Deputados e Deputadas nus em nossas salas. Isso foi o que se viu no domingo, quando 367 indecentes senhores e senhoras disseram ‘sim’ para abreviar o mandato de uma Presidenta democraticamente eleita com 98 milhões de votos (43,5 mi no primeiro turno e 54,5 mi no segundo). O circo de horrores encheu os golpistas de testosterona, óbvio, mas também desnudou a farsa de uma votação onde o ódio, a indigência mental, a obscuridade intelectual e a má fé se juntaram num macabro ritual comandado por Cunha e articulado nas barbas do governo pelo conspirador Temer.




O golpe de ontem, que ainda precisará ser referendado pelo Senado e pelo STF, foi uma trama anunciada.
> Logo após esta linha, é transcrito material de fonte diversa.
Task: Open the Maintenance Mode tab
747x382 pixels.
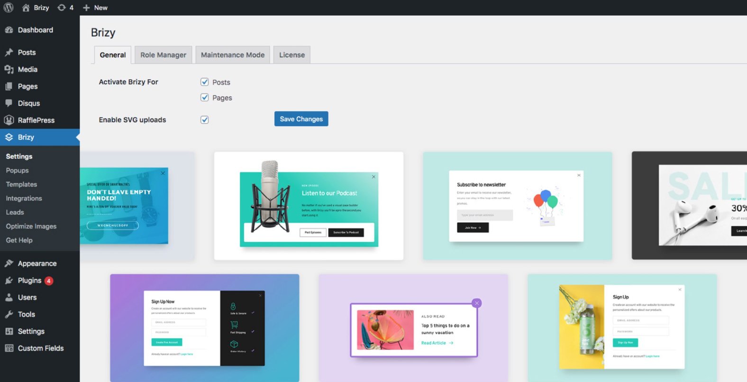Action: point(233,55)
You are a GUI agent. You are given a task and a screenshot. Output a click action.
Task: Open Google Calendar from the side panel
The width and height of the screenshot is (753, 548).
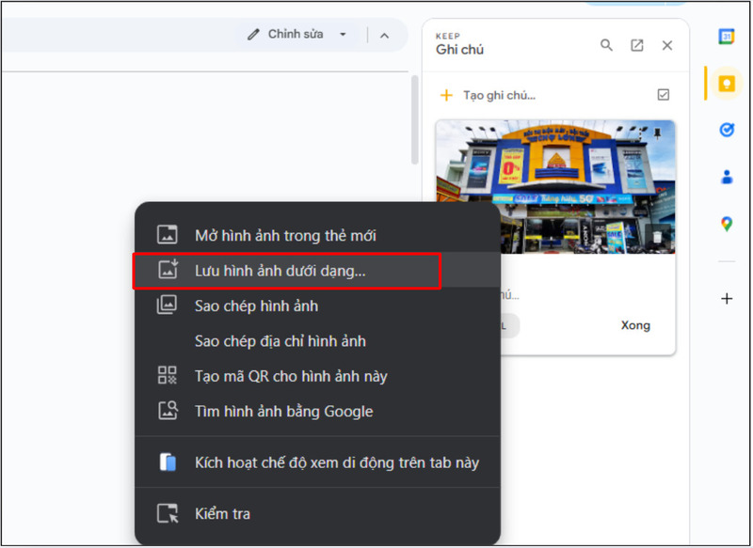point(726,36)
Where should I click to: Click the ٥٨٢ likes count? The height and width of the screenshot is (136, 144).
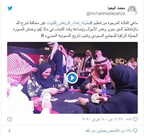[x=129, y=119]
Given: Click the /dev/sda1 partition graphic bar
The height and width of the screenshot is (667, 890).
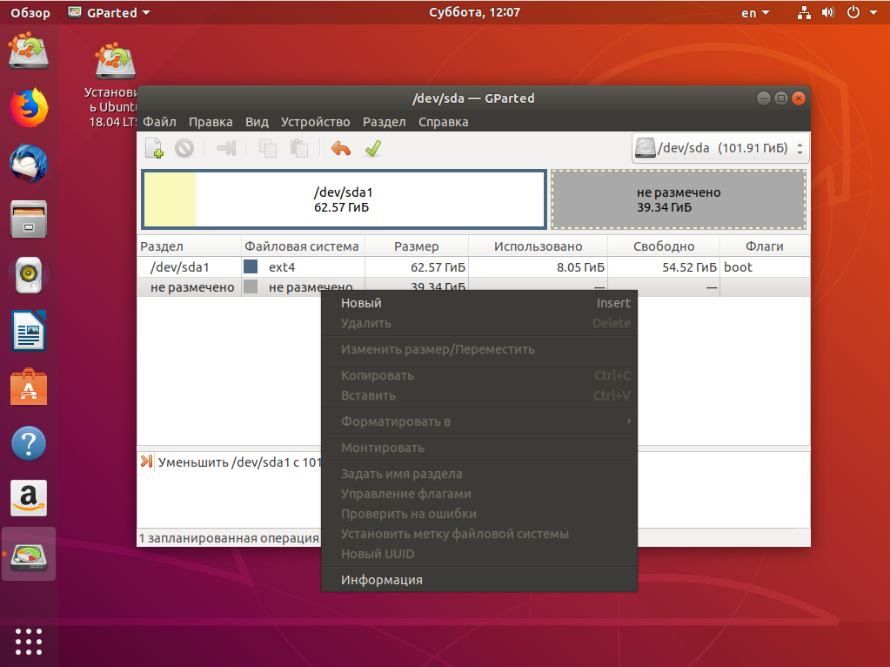Looking at the screenshot, I should (x=344, y=199).
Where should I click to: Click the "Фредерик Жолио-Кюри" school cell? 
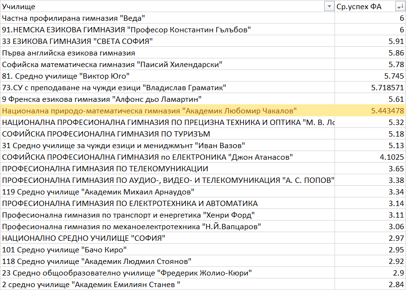[x=127, y=273]
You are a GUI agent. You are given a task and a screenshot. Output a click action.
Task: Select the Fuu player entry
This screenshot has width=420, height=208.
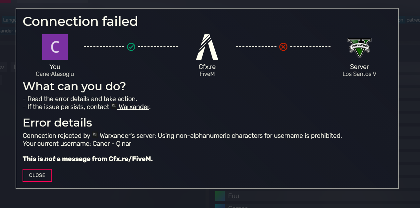pos(234,196)
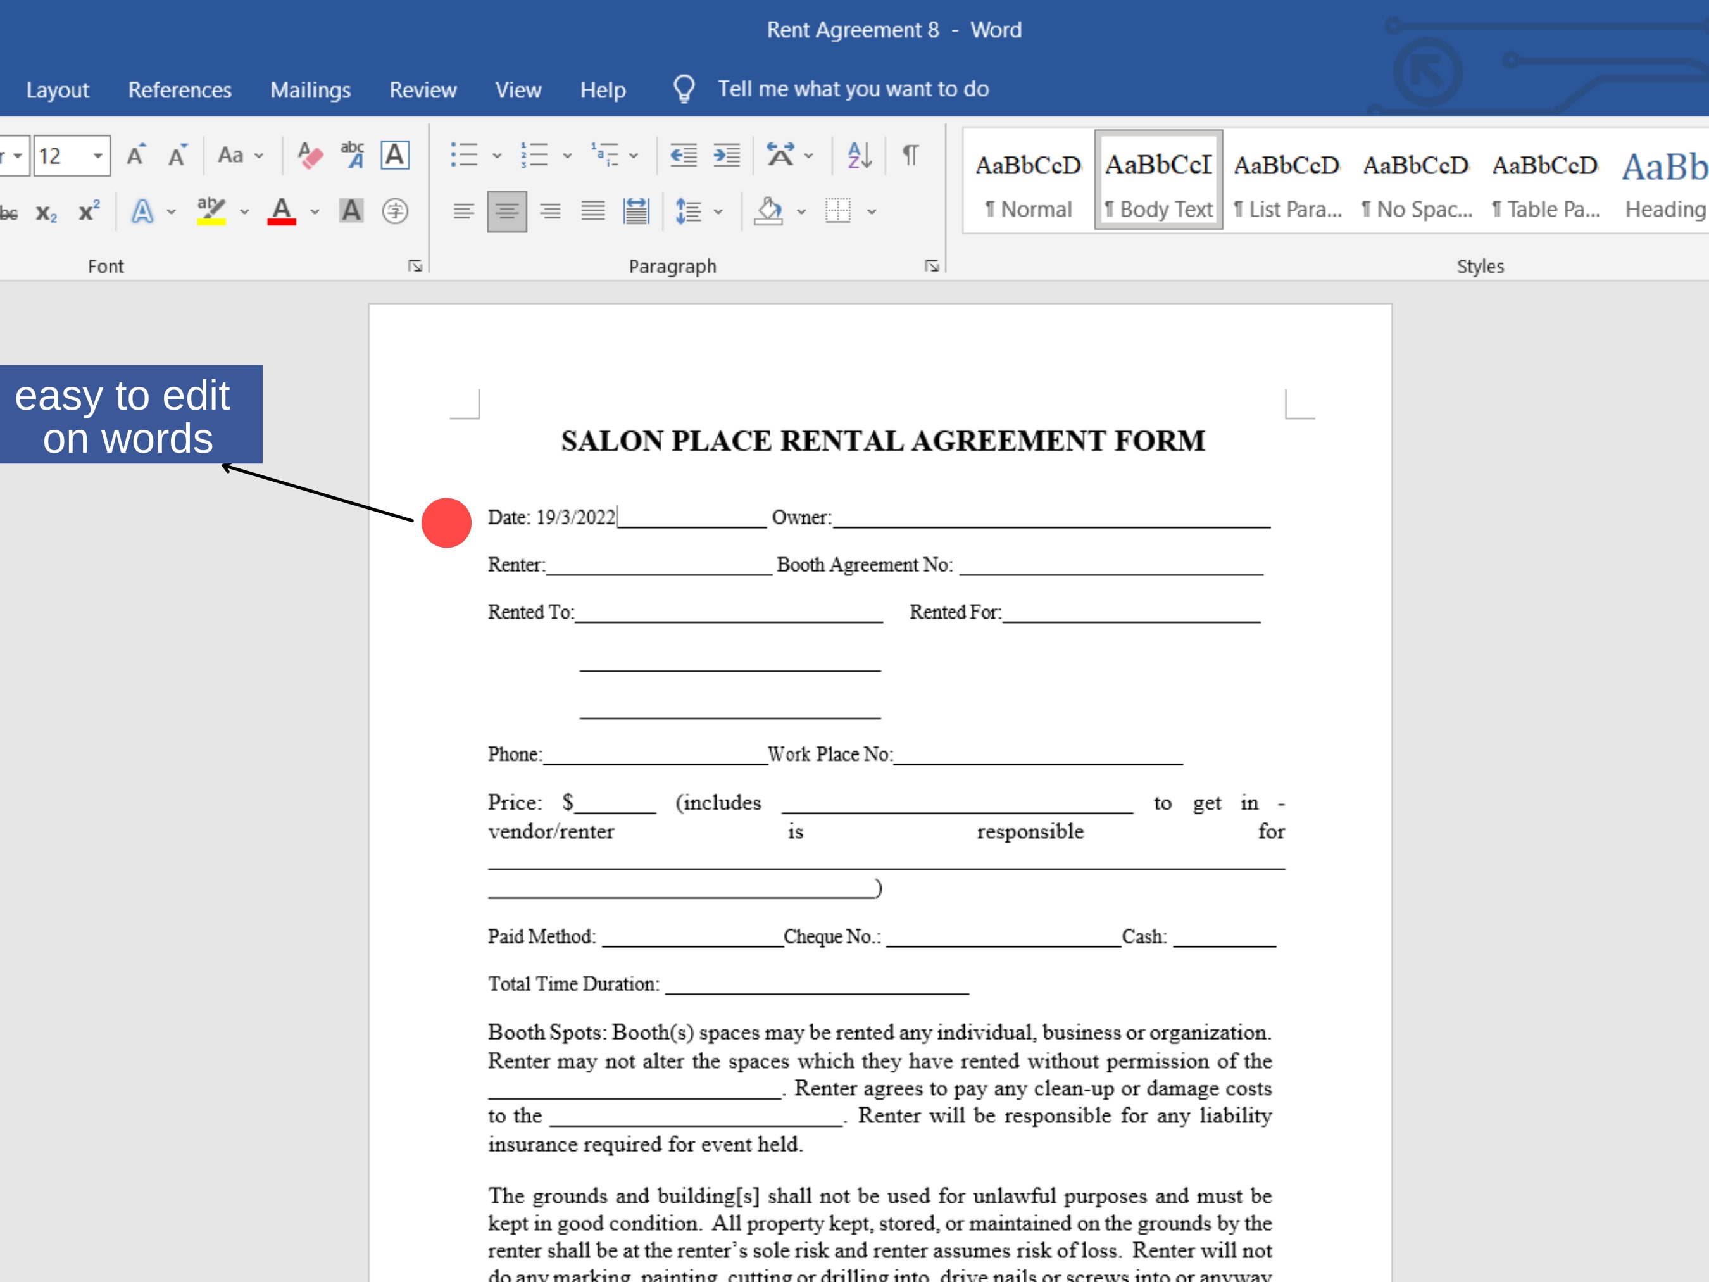The width and height of the screenshot is (1709, 1282).
Task: Open the References ribbon tab
Action: pyautogui.click(x=179, y=89)
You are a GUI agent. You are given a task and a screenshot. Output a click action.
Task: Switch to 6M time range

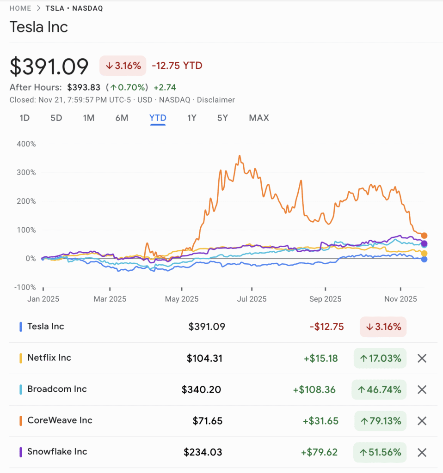(x=122, y=118)
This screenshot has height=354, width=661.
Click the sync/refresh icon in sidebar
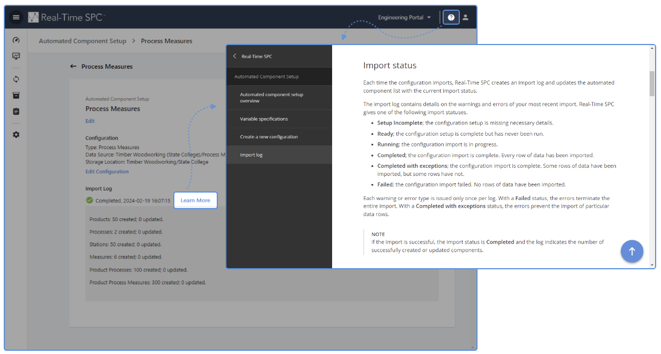[x=16, y=79]
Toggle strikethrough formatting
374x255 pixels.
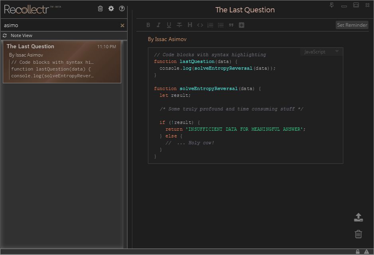click(179, 25)
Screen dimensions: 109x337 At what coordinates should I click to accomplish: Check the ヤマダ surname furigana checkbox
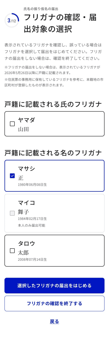[x=12, y=124]
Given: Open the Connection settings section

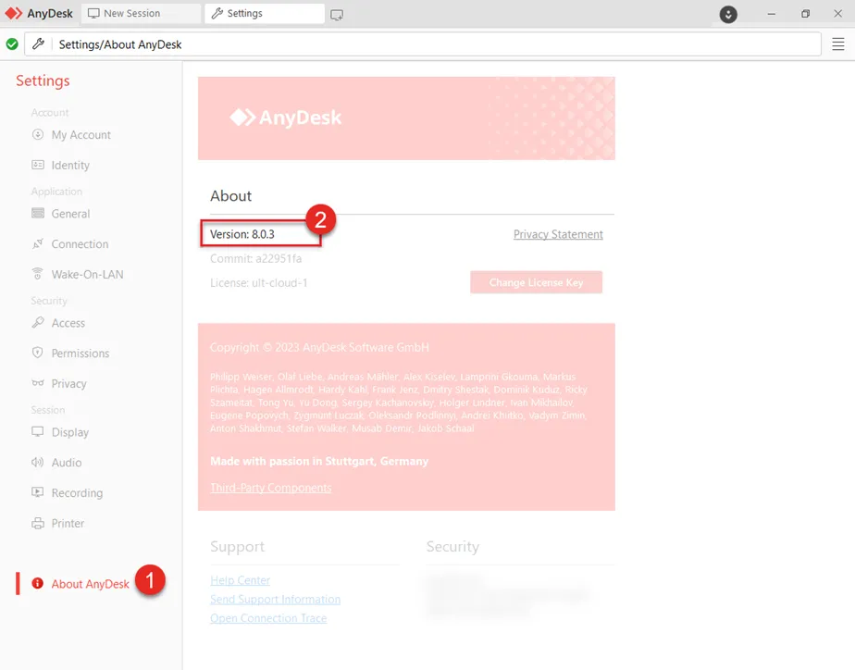Looking at the screenshot, I should (x=80, y=244).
A configuração da maioria revelada ontem para rasgar a Constituição teve inestimável ajuda de uma imprensa imperial e familiar e contou com a letargia de um Judiciário emparedado pela ‘voz das ruas’. Mas o fundamental é que o golpe começou a ser urdido com a eleição de Eduardo Cunha para a Presidência da Câmara.

Se a política é como as nuvens, a matemática ‘ainda’ é uma ciência exata. Digo ‘ainda’ pois não duvidaria de Cunha propor a revogação do teorema de Pitágoras ou a alteração da ordem do nosso sistema numérico e ter dezenas de deputados dizendo que ‘pelo meu filho, pela minha família, pelo Brasil e por Deus’ eu voto ‘sim’.
Antes de ter seus pilares revogados socorro-me da matemática para mostrar uma incrível coincidência numérica (e uma reveladora desfaçatez política) nos números da votação de ontem e os da eleição de Cunha à Presidência da Câmara em fevereiro de 2015.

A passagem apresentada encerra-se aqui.